_Task requirements_: Within the material below, filter for lines that hold the word "using".

== Segment start ==

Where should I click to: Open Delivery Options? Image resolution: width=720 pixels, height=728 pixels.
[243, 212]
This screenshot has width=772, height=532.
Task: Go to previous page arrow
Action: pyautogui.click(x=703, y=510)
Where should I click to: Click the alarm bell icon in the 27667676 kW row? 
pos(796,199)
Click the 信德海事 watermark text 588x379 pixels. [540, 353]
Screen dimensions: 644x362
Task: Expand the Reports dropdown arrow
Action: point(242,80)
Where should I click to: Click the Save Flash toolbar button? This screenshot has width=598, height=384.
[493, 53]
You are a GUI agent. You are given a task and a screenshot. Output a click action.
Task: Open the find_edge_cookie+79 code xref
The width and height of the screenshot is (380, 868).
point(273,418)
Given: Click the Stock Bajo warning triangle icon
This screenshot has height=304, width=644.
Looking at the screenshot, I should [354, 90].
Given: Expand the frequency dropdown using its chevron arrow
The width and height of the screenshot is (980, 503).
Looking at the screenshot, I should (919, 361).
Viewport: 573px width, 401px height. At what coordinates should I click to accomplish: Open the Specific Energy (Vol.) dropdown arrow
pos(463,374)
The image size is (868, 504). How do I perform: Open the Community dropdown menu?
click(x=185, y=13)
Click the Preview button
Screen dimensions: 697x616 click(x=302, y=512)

== Segment end ==
== Segment start ==

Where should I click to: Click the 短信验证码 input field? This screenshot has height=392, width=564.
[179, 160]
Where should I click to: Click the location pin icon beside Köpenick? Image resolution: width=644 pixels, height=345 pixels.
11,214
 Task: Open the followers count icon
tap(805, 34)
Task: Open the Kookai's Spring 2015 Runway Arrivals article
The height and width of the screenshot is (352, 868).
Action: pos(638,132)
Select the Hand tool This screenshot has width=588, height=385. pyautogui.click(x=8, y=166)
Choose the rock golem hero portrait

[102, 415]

== Segment end ==
== Segment start ==

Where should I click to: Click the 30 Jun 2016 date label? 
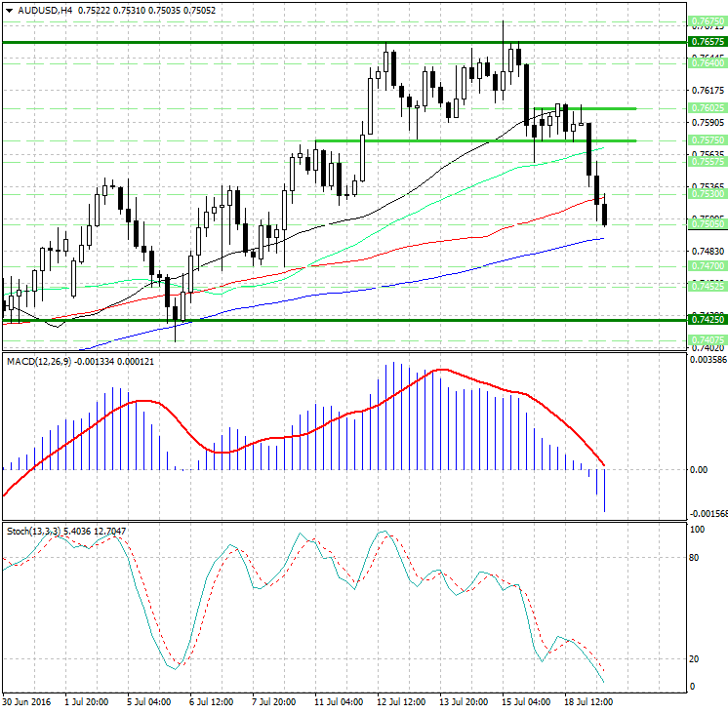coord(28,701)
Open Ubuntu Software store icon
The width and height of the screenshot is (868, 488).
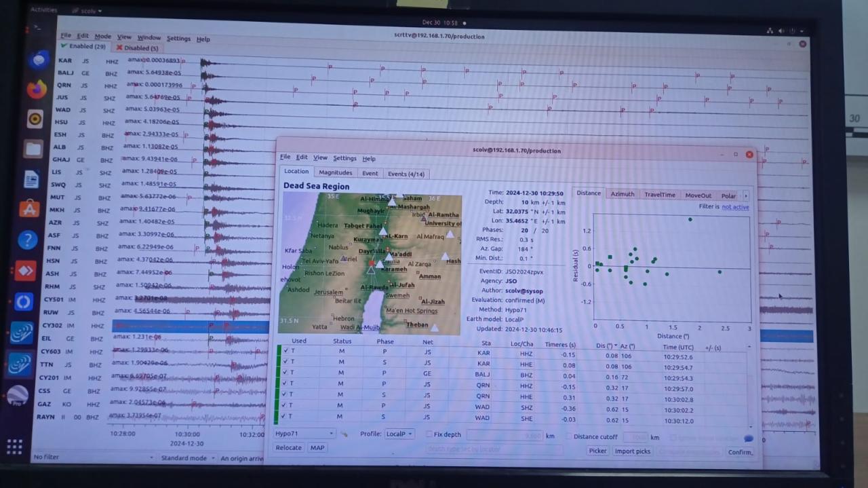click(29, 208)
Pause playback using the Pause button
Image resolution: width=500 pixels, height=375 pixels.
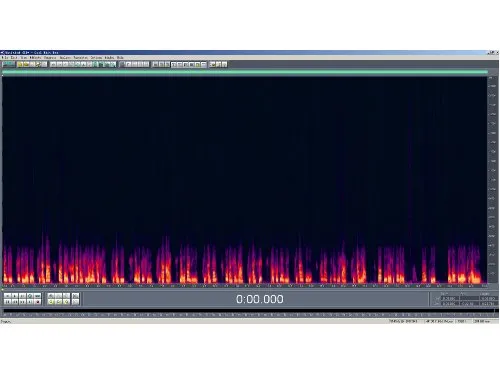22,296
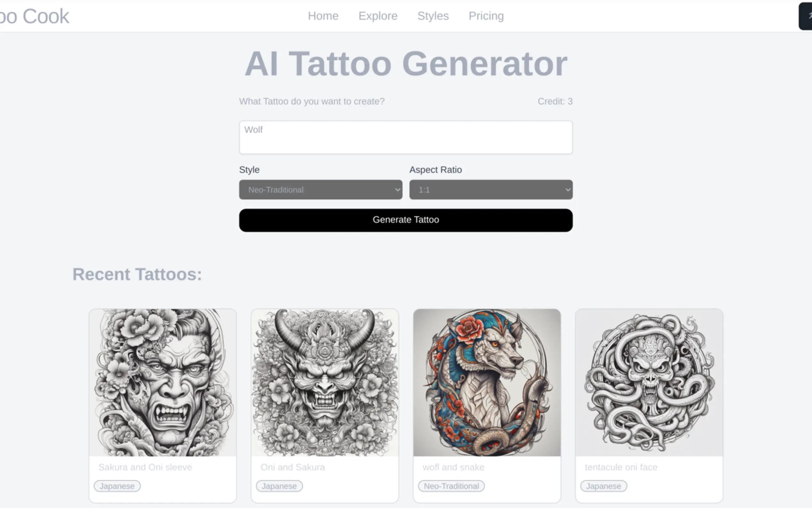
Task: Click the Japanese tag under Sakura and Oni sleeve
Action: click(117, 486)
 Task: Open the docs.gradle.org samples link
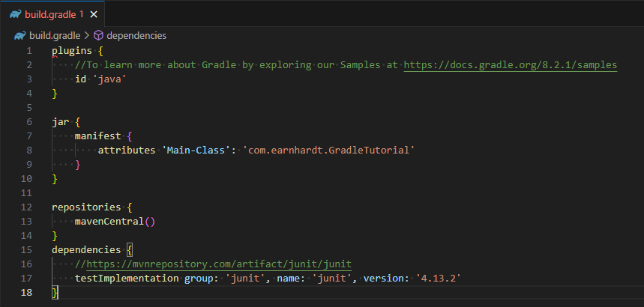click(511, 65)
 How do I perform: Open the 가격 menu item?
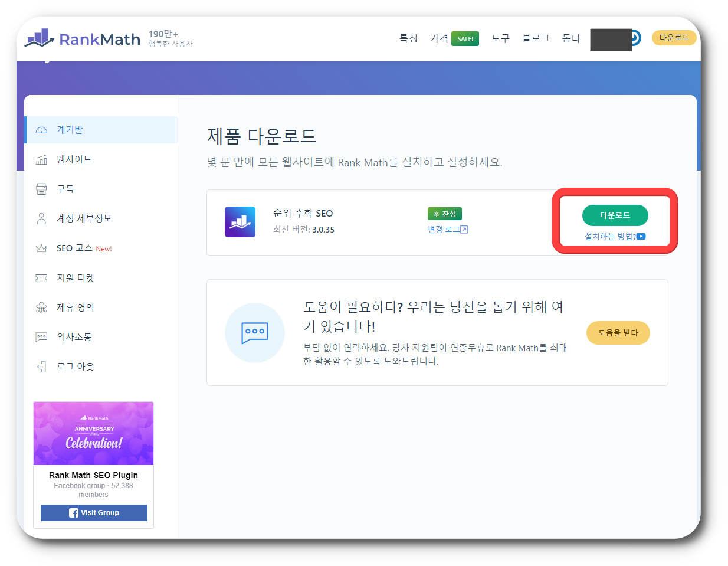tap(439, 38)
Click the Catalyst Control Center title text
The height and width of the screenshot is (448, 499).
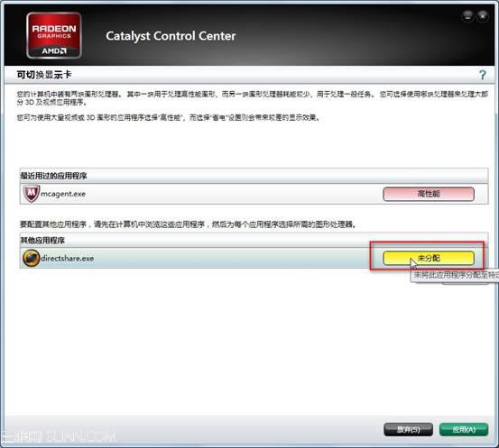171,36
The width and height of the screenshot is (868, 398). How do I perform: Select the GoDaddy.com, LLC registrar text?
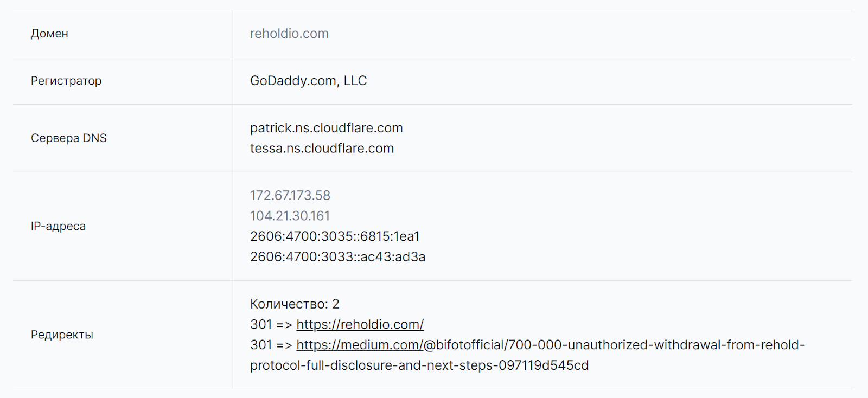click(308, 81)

== Segment end ==

_Exercise result_:
Given: Expand the frequency dropdown using its chevron arrow
Pause playback using the Pause button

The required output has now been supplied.